Hello again! I've been working on an AI model designed to tackle tough math competition questions from the AI Mathematical Olympiad (AIMO) Progress Prize 2, and I wanted to share some recent discoveries and ideas I've come across along the way.
Why This Matters to Me
I've always believed that advanced math problems offer a great test of an AI's reasoning capabilities. Participating in a Kaggle challenge that sets a target of at least 47 correct solutions out of 50 pushes me to think beyond just final answers. It's a chance to learn how an AI can break down problems, plan each step, and keep its reasoning on track.
Building on TIR Insights
My main starting point has been the NuminaMath TIR approach, which references methods outlined in the TORA paper. This paper discusses ways to integrate tool usage with a language model's natural reasoning style. Although the original system aims for agent-based problem solving, I've tried similar ideas in my own setup, with mixed results:
Agentic Frameworks: I explored Agent Zero, expecting it to give my model direct access to resources like code or external searches. However, many math-focused models responded poorly to chain-of-thought prompts in agentic pipelines, prompting me to reconsider how best to guide them.
Data, Data, Data
NuminaMath CoT & TIR
I started with the NuminaMath CoT dataset and TIR. These sets are great for math problems at the IMO level or slightly below.

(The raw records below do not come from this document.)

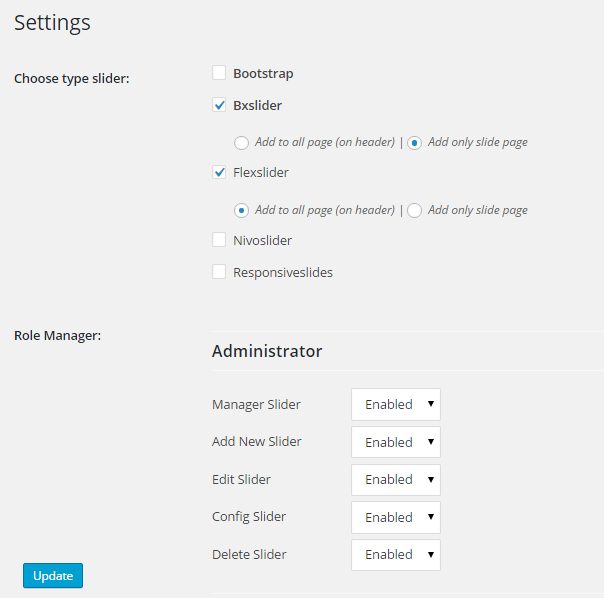
Task: Click the Bootstrap label text
Action: tap(263, 73)
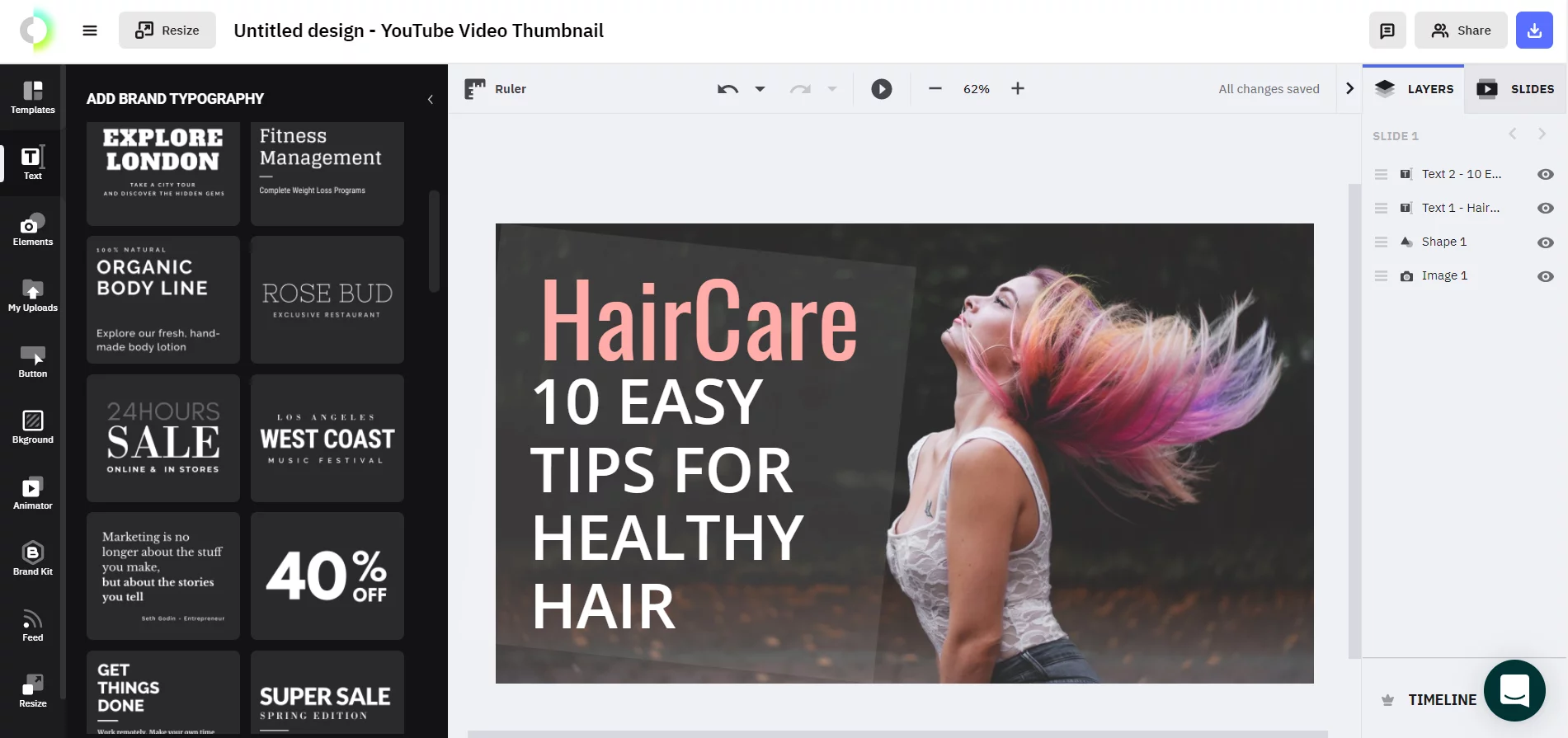Choose the 40% OFF typography thumbnail
This screenshot has height=738, width=1568.
(x=327, y=576)
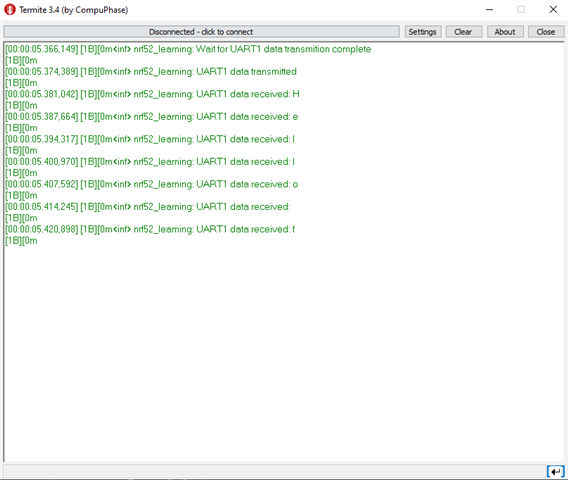568x480 pixels.
Task: Click the 'data received: o' log line
Action: (x=151, y=184)
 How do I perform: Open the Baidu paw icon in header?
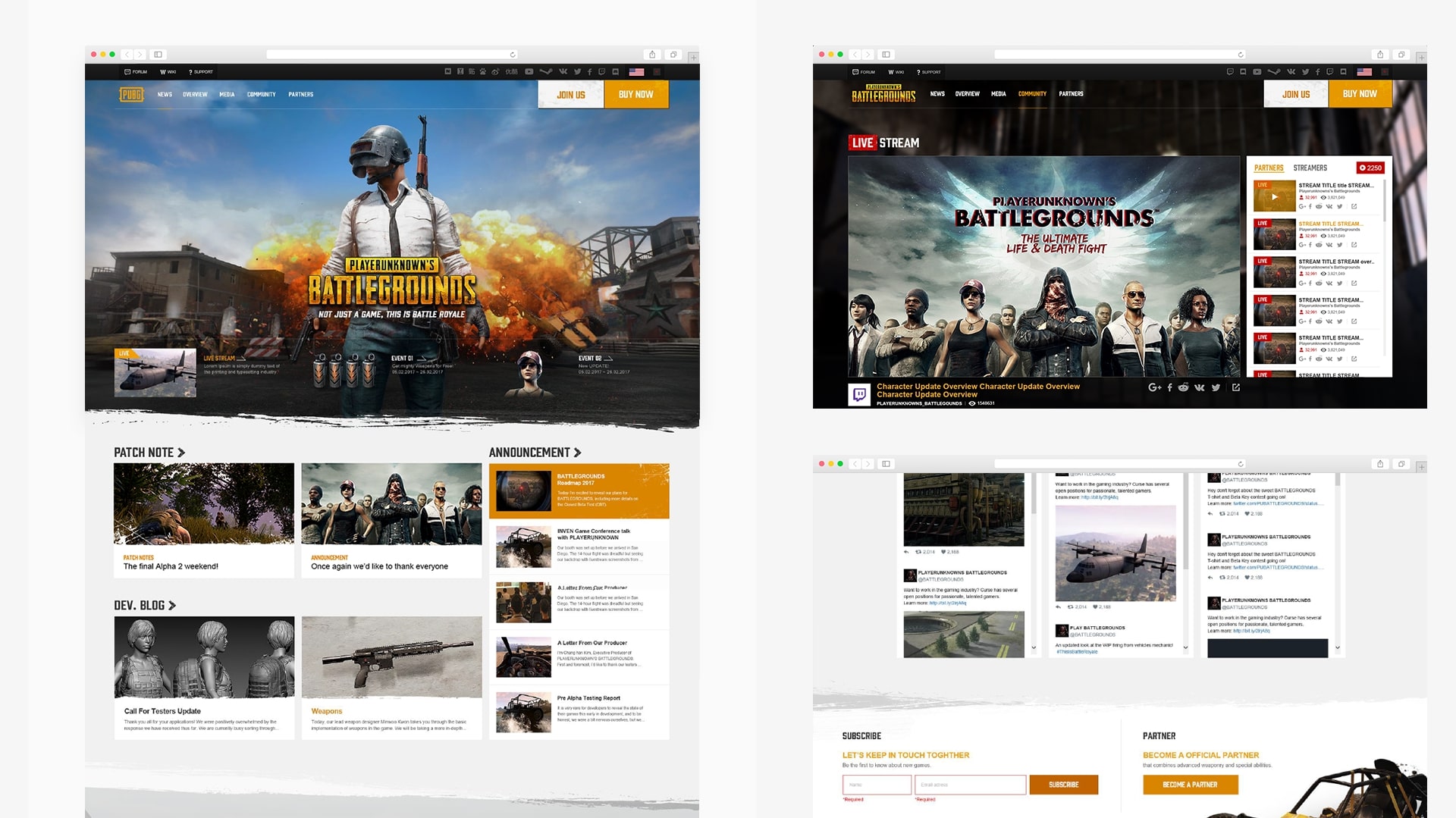[x=482, y=72]
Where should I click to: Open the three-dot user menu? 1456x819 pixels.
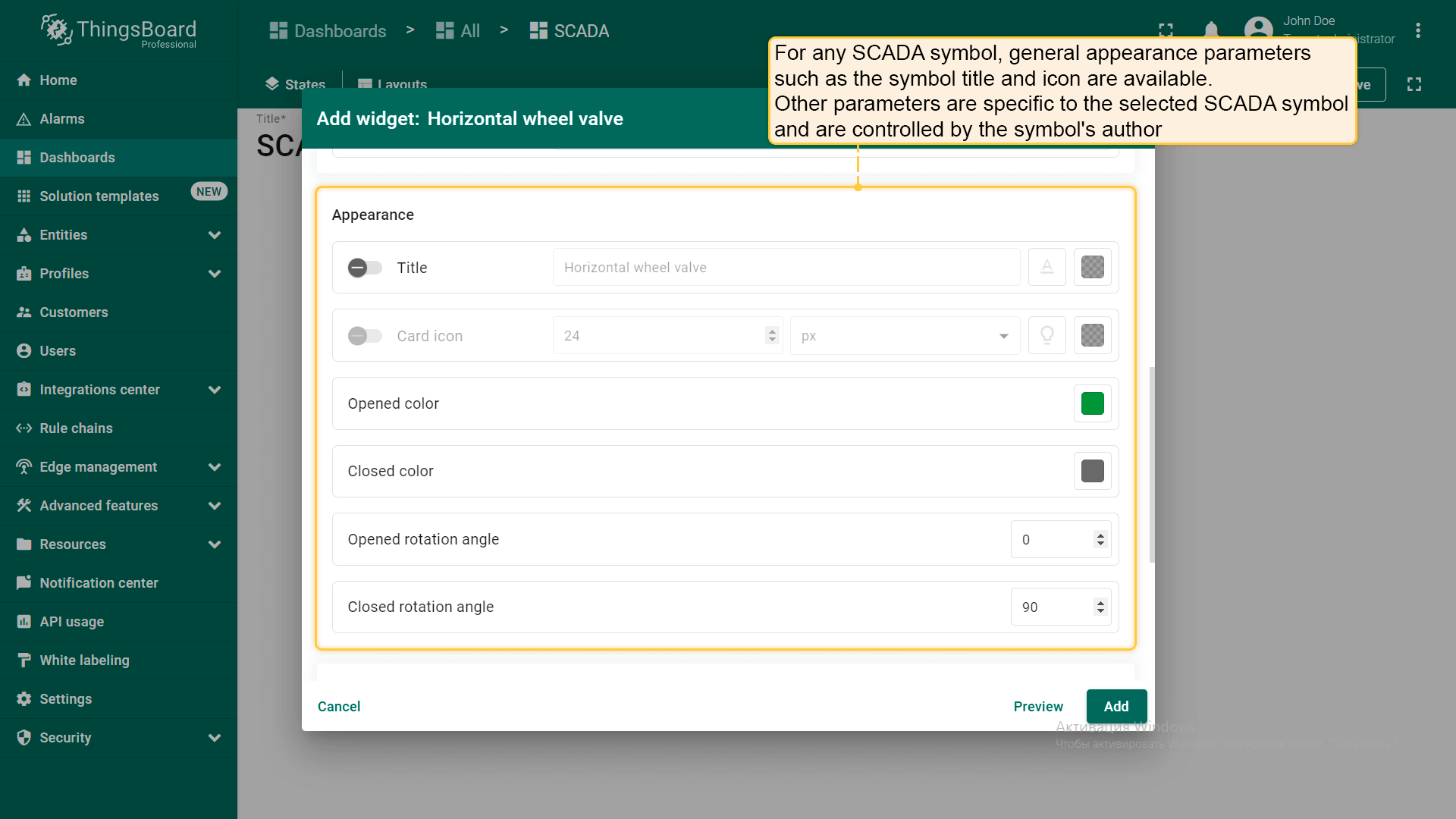[x=1417, y=30]
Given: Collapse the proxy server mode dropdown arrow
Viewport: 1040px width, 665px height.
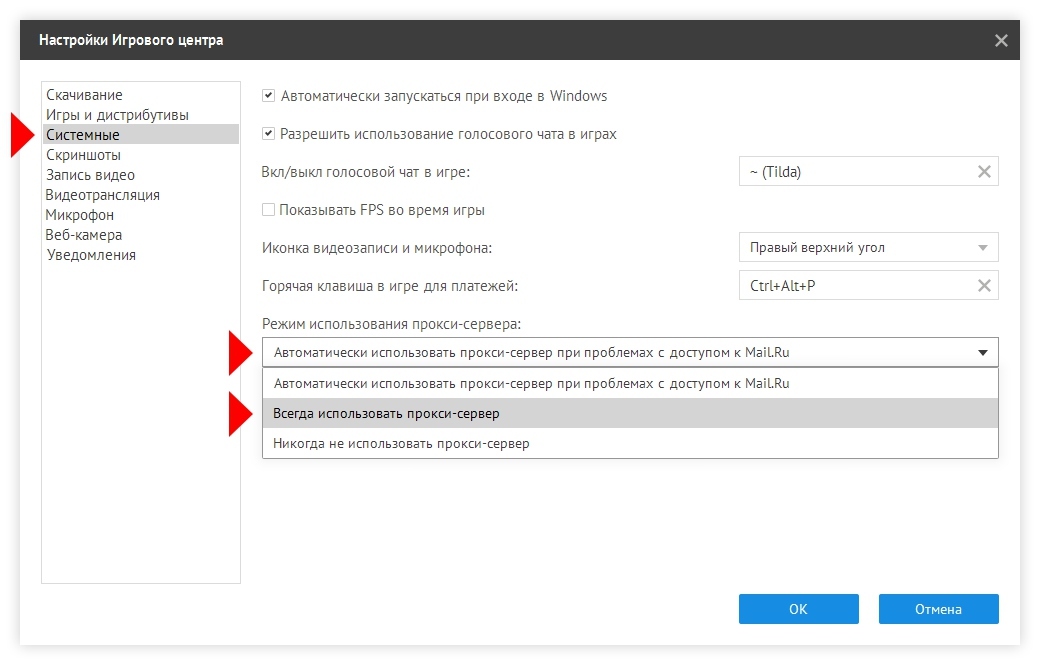Looking at the screenshot, I should coord(983,352).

Eventually realized they weren't enough for the hardest problems, so I searched for more challenging datasets.
Omni Math & AoPS
Incorporated difficult samples from Omni Math at a certain complexity level, and classic problems from the AoPS dataset.
This helped broaden the range of math topics and problem structures.
Synthetic Solutions & Model Diversity
I tried solutions from multiple open-source models, such as Macro-o1 and QwQ-32B Preview.
By asking each to solve the same question in different ways, I ended up with a more diverse training set.
Discovering Maisa AI
One interesting find has been Maisa AI. While exploring tool-based approaches, I tested Maisa's system on around 600 sample math problems and was impressed with its consistency. I plan to analyze its accuracy rate more carefully and see if any of its reasoning patterns can inform my own model's training strategy. Maisa's unique approach includes:
Multistep Reasoning and Execution: It combines a Reasoning Engine with an Execution Engine to tackle each step carefully.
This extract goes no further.